The study of business sometimes has a dark side.
Among the 2019-2020 recipients of the Wharton Social Impact Initiative Fund for Social Impact Research was Hamsa Bastani, Wharton assistant professor of operations, information and decisions, and Pia Ramchandani, a doctoral student in the same department. The women have been analyzing dark web data related to sex trafficking (human trafficking for the purpose of sexual exploitation) to provide new insights into online sex-trafficking recruiting practices and, more broadly, illicit supply chains on online platforms. Specifically, they are collaborating with TellFinder Alliance, a a counter-human trafficking partner network company that provides a suite of tools for human trafficking investigators to search deep-web content and discover hidden connections in online commercial sex content.
Knowledge@Wharton High School spoke with Bastani, who develops novel machine learning algorithms for data-driven decision-making, to find out more details about the long-term research project. In the process, we discovered insights about the business side of the dark web. Here are six key takeaways from Bastani:
The dark web? Also known as the deep web, “this is part of the Internet that can only be accessed through specialized software. So, if you were to go on Google Chrome, you wouldn’t necessarily be able to access some of these pages. The Silk Road and some of these other web pages are what we would call the dark web. A lot of the stuff that happens online nowadays, especially if it’s illegal like human trafficking or stuff having to do with drugs, happens on the dark web, which helps the users remain anonymous and untraceable.”
The Wharton connection. “Traditionally, U.S. law enforcement like the Federal Bureau of Investigation had specific local or domain knowledge to follow suspicious perpetrators. Now with all these machine learning tools, TellFinder Alliance and these companies are trying to scale this up by getting a larger picture, by accessing the deep web. They’ve been looking at 80 or 90 websites and about 250 historical websites where a lot of this commercial sex activity happened, and they’ve built machine-learning predictors to try to identify which ads are related to more traditional escort services and which ones are related to actual sex trafficking that we should be concerned about. They brought us in to bring in a more operational perspective to see how these commercial sex web properties are actual supply chains, where they’re sourcing workers, and where they’re making those sales.”

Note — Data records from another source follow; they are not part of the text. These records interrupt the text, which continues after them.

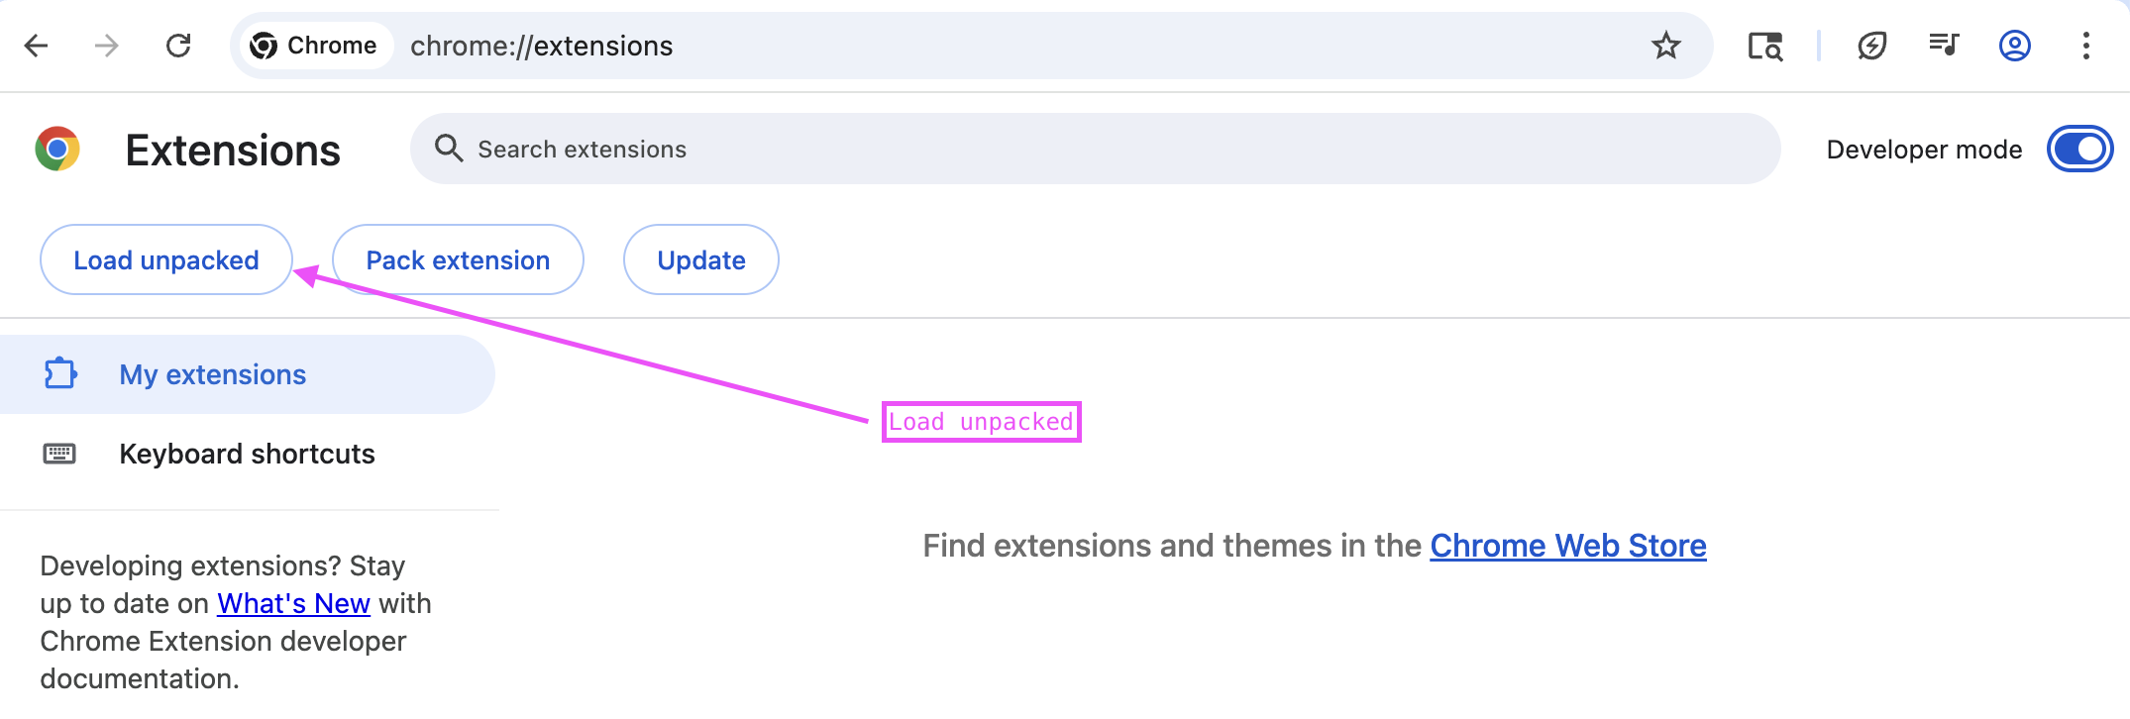The width and height of the screenshot is (2130, 719).
Task: Click the chrome://extensions address bar
Action: [x=892, y=46]
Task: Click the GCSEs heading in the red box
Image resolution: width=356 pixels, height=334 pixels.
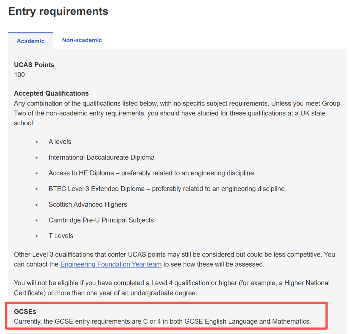Action: (25, 312)
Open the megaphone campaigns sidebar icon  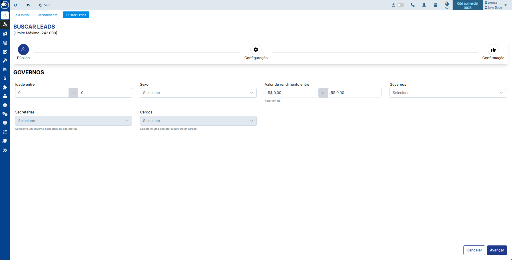[5, 34]
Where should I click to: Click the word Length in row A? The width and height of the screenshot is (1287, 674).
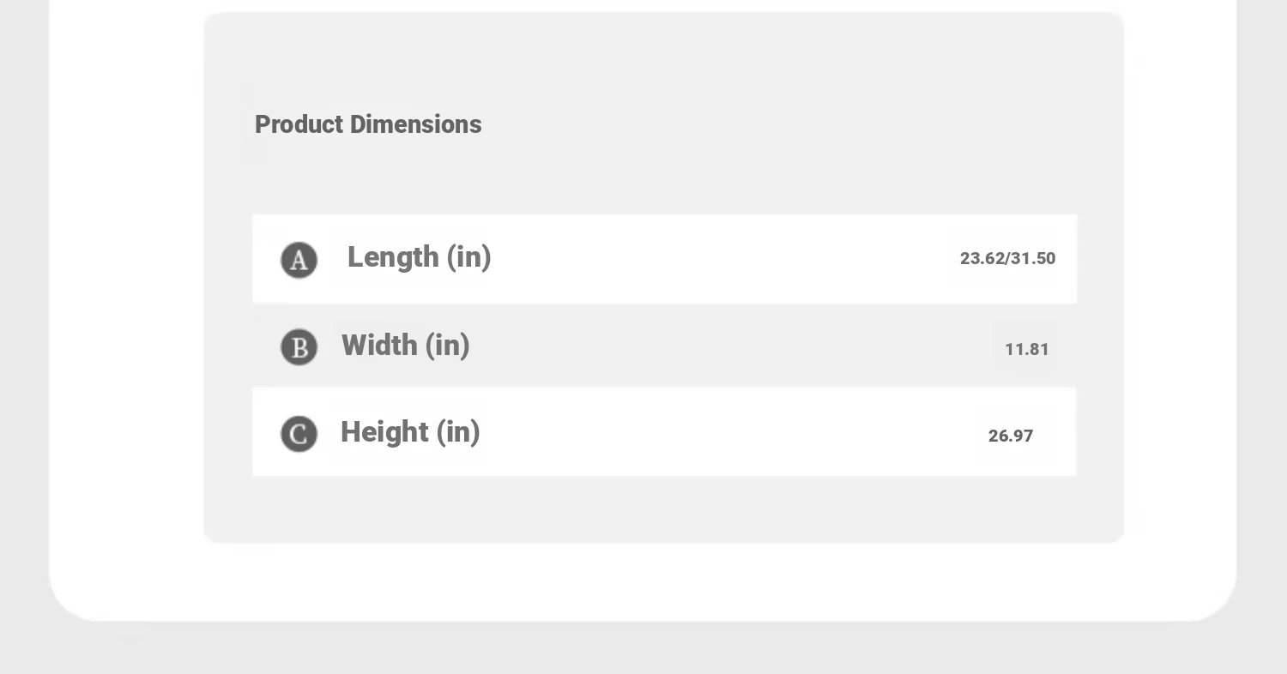tap(393, 257)
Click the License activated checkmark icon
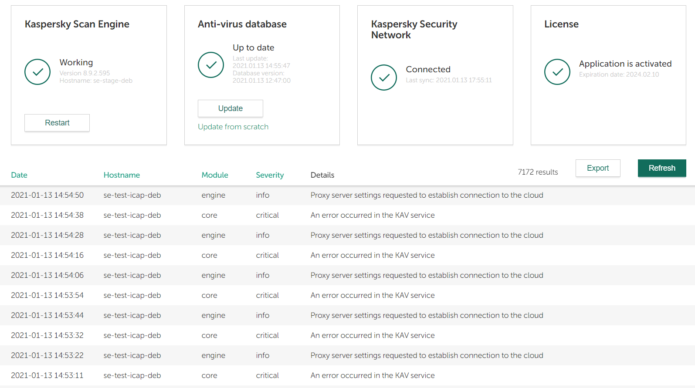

Deep web discoveries. “Our research findings are preliminary. It seems like the ads are more consolidated than we might have thought. Certain phone numbers are associated with tens of thousands of these posts within a nine-month period. That suggests that it’s a very consolidated business. These individuals are not making posts in a distributed way, but it’s a very centralized procedure. We’ve seen some evidence that a lot of recruitment happens in the Midwest and a lot of sales are happening in coastal regions.”
Backpage. “Backpage was one of the major platforms on which these elicit transactions were happening, and the Trump administration took it down. The positive aspect is what the presidential administration was hoping for — that this will disrupt these supply chains and we’ll see a reduction in trafficking and violence against women. The negative effect is that these were known channels. Escorts knew how to navigate this platform and how to find people that might be relatively safe. Now they’re thrown in the dark and they’re more vulnerable and likely to be trafficked. FBI agents have been using this portal to go after certain perpetrators. Now that this portal is gone, that information is gone too. Part of what we’re looking at is how this disruption has helped or hurt violence against women. Since then, a lot of other websites have popped up and this whole industry has become fragmented or chaotic, which is not necessarily a good thing. Our preliminary results suggest that it had a bunch of unintended effects.”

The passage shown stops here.